Okadaic acid promotes cell division in synchronized Tetrahymena pyriformis and in the cell division-arrested (cdaA1) temperature-sensitive mutant of T. thermophila

1. Okadaic acid (OA) at 0.5 to 1 microM accelerated the onset and completion of division in heat-synchronized Tetrahymena pyriformis, especially where cells had been transiently delayed in the presence of dimethyl sulfoxide (DMSO). 2. The cell division-arrested mutant, cdaA1, of Tetrahymena thermophila ceased dividing after being shifted from the permissive temperature of 22 degrees C to the restrictive temperature of 37 degrees C, but continued to grow without forming fission furrows, resulting in deformed "monsters". In the presence of 1 microM OA, monster formation was completely inhibited, and over 20% of the mutant cells at 37 degrees C proceeded through a further apparently normal division. Evidence is presented for the first time that the potent and relatively selective PP2A inhibitor, okadaic acid (OA) can promote the entry and completion of Tetrahymena cell division as opposed to simply aiding the premature appearance of M-phase events seen in other cell systems.
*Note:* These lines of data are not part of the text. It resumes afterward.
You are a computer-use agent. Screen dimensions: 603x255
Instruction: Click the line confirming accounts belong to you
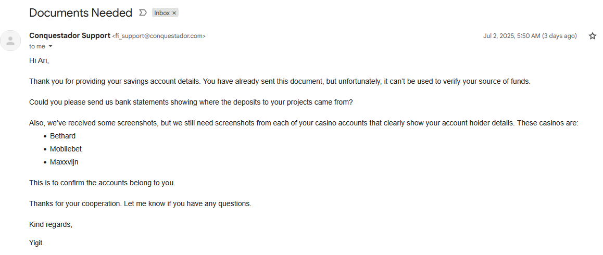tap(102, 183)
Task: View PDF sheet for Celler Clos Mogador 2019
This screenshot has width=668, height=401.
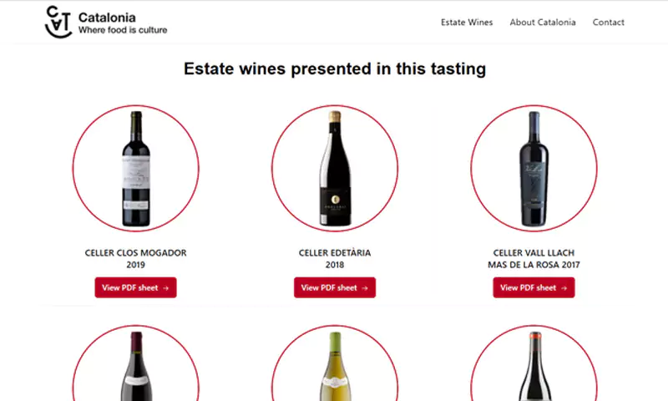Action: click(135, 287)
In this regard, the differential response to the combined action of OA and the kinase inhibitor 6-dimethyl-aminopurine (6-DMAP) at chosen stages of the cell cycle is shown. At early division, inhibitory effects of 6-DMAP were enhanced by the presence of OA, whereas in advanced stages of division, OA treatment by-passed 6-DMAP-induced inhibition and accelerated cells through division. The results are discussed in terms of the actions of these drugs on phosphorylation/dephosphorylation events responsible for driving division.